▶ **Exercise prompt**: Your response should consist of every line below, reproduced without alteration.

+++ Source material

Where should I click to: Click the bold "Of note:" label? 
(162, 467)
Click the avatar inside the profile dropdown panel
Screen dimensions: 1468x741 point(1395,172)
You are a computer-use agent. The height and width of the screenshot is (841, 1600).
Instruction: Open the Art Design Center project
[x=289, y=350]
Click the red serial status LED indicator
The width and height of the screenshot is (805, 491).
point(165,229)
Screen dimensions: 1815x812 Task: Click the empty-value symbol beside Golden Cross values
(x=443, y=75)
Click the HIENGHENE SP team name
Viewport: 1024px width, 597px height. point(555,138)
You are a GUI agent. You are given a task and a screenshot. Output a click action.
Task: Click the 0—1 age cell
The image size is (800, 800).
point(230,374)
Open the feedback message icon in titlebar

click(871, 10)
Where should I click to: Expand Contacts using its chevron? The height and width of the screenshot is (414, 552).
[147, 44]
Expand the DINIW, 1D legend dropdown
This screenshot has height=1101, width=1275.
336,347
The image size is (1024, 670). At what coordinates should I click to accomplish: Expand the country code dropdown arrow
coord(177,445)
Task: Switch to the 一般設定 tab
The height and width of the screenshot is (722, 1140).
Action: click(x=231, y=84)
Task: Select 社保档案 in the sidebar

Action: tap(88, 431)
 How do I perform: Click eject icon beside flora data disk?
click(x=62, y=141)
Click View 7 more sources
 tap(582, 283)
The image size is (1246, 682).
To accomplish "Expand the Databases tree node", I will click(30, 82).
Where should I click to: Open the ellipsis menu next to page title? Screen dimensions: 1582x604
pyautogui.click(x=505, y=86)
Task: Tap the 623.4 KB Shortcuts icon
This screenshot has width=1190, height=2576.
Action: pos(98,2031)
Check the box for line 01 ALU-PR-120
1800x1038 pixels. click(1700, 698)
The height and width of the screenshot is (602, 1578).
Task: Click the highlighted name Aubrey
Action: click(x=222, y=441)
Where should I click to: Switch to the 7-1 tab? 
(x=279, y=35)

++++++

▶ **Answer space**:
Where should I click to: Click the bold "Of note:" label? 
(162, 467)
Click the avatar inside the profile dropdown panel
Screen dimensions: 1468x741 point(1395,172)
You are a computer-use agent. The height and width of the screenshot is (841, 1600).
Instruction: Open the Art Design Center project
[x=289, y=350]
Click the red serial status LED indicator
The width and height of the screenshot is (805, 491).
point(165,229)
Screen dimensions: 1815x812 Task: Click the empty-value symbol beside Golden Cross values
(x=443, y=75)
Click the HIENGHENE SP team name
Viewport: 1024px width, 597px height. point(555,138)
You are a GUI agent. You are given a task and a screenshot. Output a click action.
Task: Click the 0—1 age cell
The image size is (800, 800).
point(230,374)
Open the feedback message icon in titlebar

click(871, 10)
Where should I click to: Expand Contacts using its chevron? The height and width of the screenshot is (414, 552).
[147, 44]
Expand the DINIW, 1D legend dropdown
This screenshot has height=1101, width=1275.
336,347
The image size is (1024, 670). At what coordinates should I click to accomplish: Expand the country code dropdown arrow
coord(177,445)
Task: Switch to the 一般設定 tab
The height and width of the screenshot is (722, 1140).
Action: click(x=231, y=84)
Task: Select 社保档案 in the sidebar

Action: tap(88, 431)
 How do I perform: Click eject icon beside flora data disk?
click(x=62, y=141)
Click View 7 more sources
 tap(582, 283)
The image size is (1246, 682).
To accomplish "Expand the Databases tree node", I will click(30, 82).
Where should I click to: Open the ellipsis menu next to page title? Screen dimensions: 1582x604
pyautogui.click(x=505, y=86)
Task: Tap the 623.4 KB Shortcuts icon
This screenshot has width=1190, height=2576.
Action: pos(98,2031)
Check the box for line 01 ALU-PR-120
1800x1038 pixels. click(1700, 698)
The height and width of the screenshot is (602, 1578).
Task: Click the highlighted name Aubrey
Action: click(x=222, y=441)
Where should I click to: Switch to the 7-1 tab? 
(x=279, y=35)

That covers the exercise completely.